→ Passage given

The tuna should be frozen but workable. Mince it. Mince the hell out of it.

Dice half of the avocado. Place in a bowl, with the scallion, and the minced tuna.

In a small bowl, mix remaining ingredients.

Thinly slice the remaining half of the avocado and lay it down on chilled plates as the foundation for the tartare.

Pour sauce over fish mixture, toss to coat, and press it into small ramekins lined with plastic wrap, as many as you’ll need. I used two of the small Pyrex custard cups.

Turn mixture out onto the plates, pulling the ramekin away, and peeling off the plastic. Garnish with remaining avocado, if any, and serve with a small, light salad. Or nothing, if it’s to be an appetizer. I like this with toast points, a single slice of homemade bread quartered.

It’s a nice, bright, cool dish, and one I think we’ll enjoy throughout the summer. I wanted to keep things light, so the flavours were rather subdued. You could punch this up with a bit of grapefruit juice, or add heat with a dash of sriracha. Be creative. And then feel as if your balance has returned, and have a shower, and try not to be manic again until at least the weekend.

Also? Thank you, Gerald, for your camera advice. Look! No blur!

Roasting radishes brings out all the best adjectives.

I don’t know about you, but I love radishes. LOVE them. I like them raw, sliced over baguette with fresh, homemade butter and fresh-ground black pepper; I like them quickly pickled in a little bit of rice vinegar with sugar and hot red pepper flakes. I like them in salads, in egg salad and tuna salad sandwiches, and whole, eaten like miniature apples, each bite dipped in sea salt. I like them in bruschetta. There is no way that I won’t eat radishes. I love their peppery blitz on my tongue, the way they are so bright and crisp and wet, such a perfect red byproduct of water and earth.

Nick is more reluctant, and doesn’t love them like I do. He’s okay with my radishy urges, but doesn’t embrace them significantly, or even properly. I’ve never seen him pick radishes up when shopping. I’ve never caught him popping them into his mouth, as if secretly, in those quiet minutes before tooth-brushing, cat-feeding, and bedtime. I doubt he even dreams about them.

But this is not about Nick’s shortcomings as an eater. I am certain that one day, I’ll find him crouched over the crisper, teary-eyed at the way the radishes look beside the lettuces and lemons. One day, he will look at food the way he looks at video games.

Tonight we got a little closer to that day, and it was radishes that pushed him. He asked for seconds.

We had a couple of small pieces of venison for dinner (the second last package of venison remaining in my freezer from last fall’s hunt), but the main event was radishes, roasted with whole cloves of garlic and tossed with a pinch of fresh parsley and the gentlest squish of lemon to ever occur in my kitchen. The radish greens were tossed in with browned onions during the last minutes of their fast caramelization in the meat juices and cooking fat. There was so much black pepper! Nothing went to waste. And it was efficient – dinner was on the table within twenty minutes.

If you’ve never roasted radishes, once you do this will probably be the way you’ll come to love them most, if you don’t already adore them irrationally. Just a quick sear in a dash of oil in a pan over high heat, then into the oven for 15 minutes, and that’s it. Toss with herbs and pepper and lemon and salt, if you feel like it. That’s it, really, but here’s the recipe anyway. Make them tonight?

→ Record list
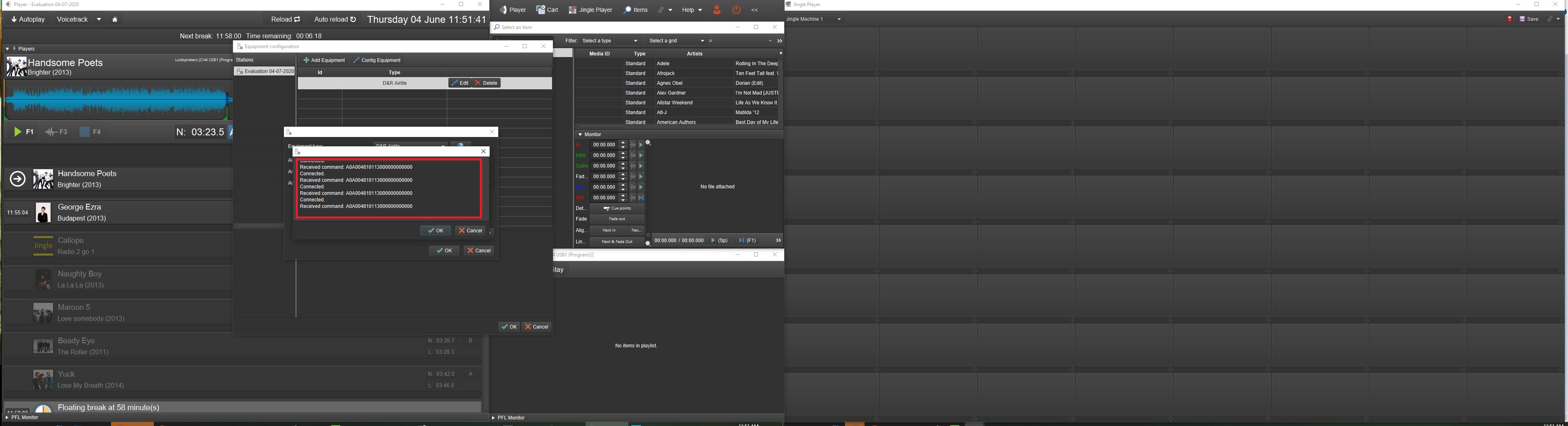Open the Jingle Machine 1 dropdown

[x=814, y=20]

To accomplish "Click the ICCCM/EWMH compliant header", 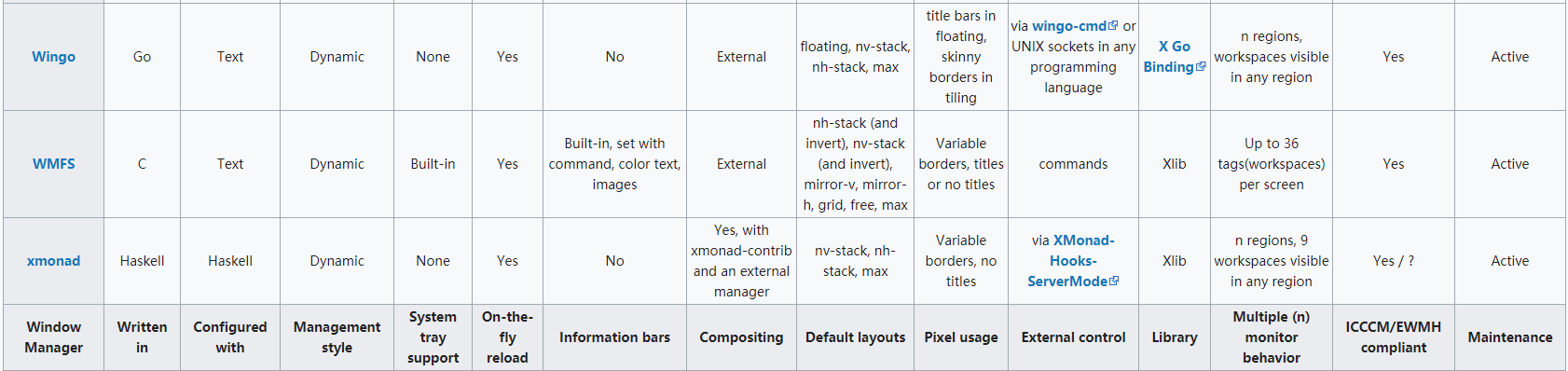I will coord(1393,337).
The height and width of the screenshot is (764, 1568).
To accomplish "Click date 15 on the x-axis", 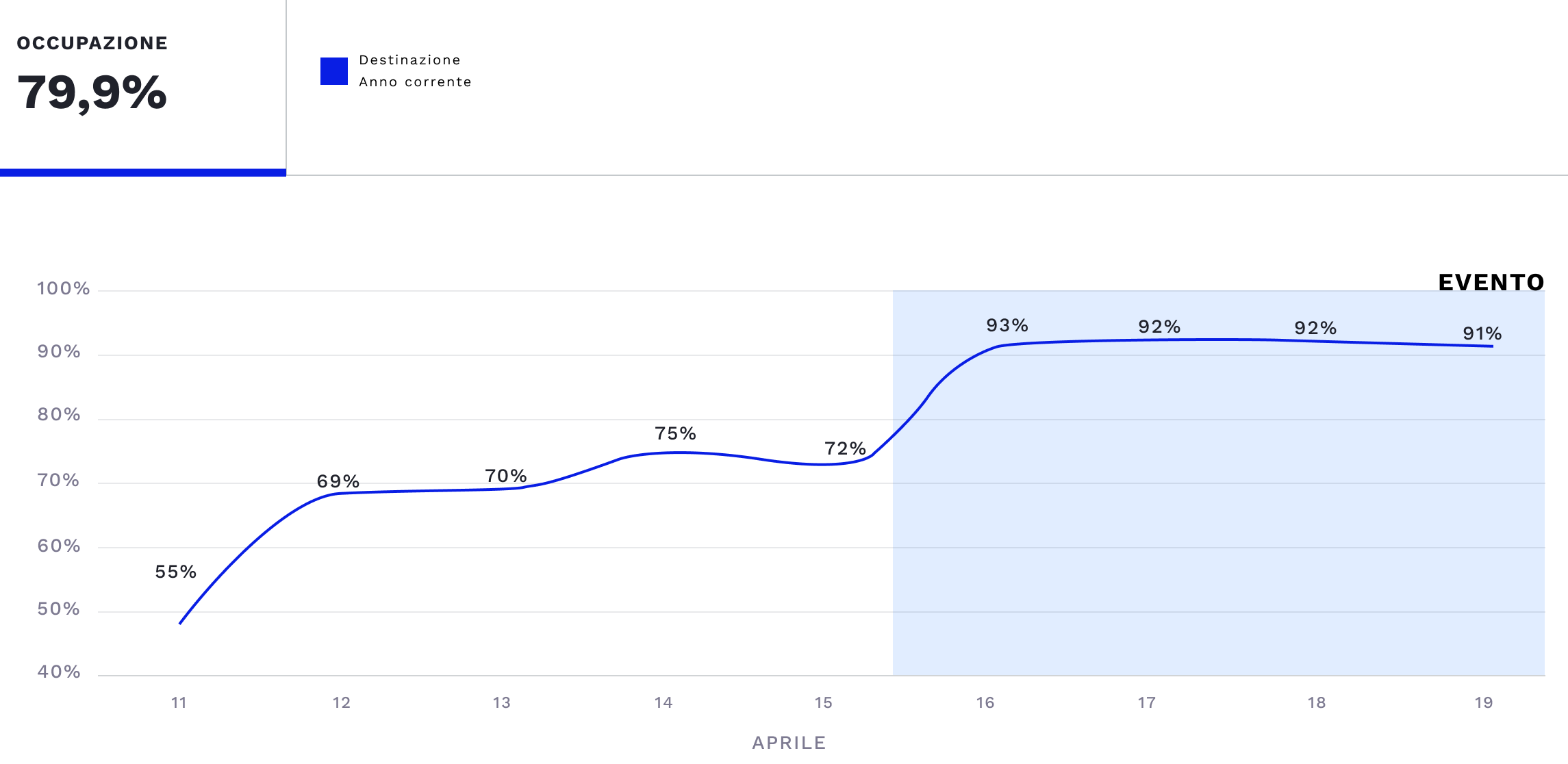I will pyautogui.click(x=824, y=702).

→ Tasks and exercises
- a) Transcribe the passage on tuna tartare and roasted radishes above, from "Tonight we got" up to and including "within twenty minutes.".
- b) In one to three sentences, explain why the passage on tuna tartare and roasted radishes says the flavors of the tuna dish were rather subdued.

→ Solutions below
- a)
Tonight we got a little closer to that day, and it was radishes that pushed him. He asked for seconds.

We had a couple of small pieces of venison for dinner (the second last package of venison remaining in my freezer from last fall’s hunt), but the main event was radishes, roasted with whole cloves of garlic and tossed with a pinch of fresh parsley and the gentlest squish of lemon to ever occur in my kitchen. The radish greens were tossed in with browned onions during the last minutes of their fast caramelization in the meat juices and cooking fat. There was so much black pepper! Nothing went to waste. And it was efficient – dinner was on the table within twenty minutes.

- b) The flavors were kept rather subdued because the writer wanted to keep things light.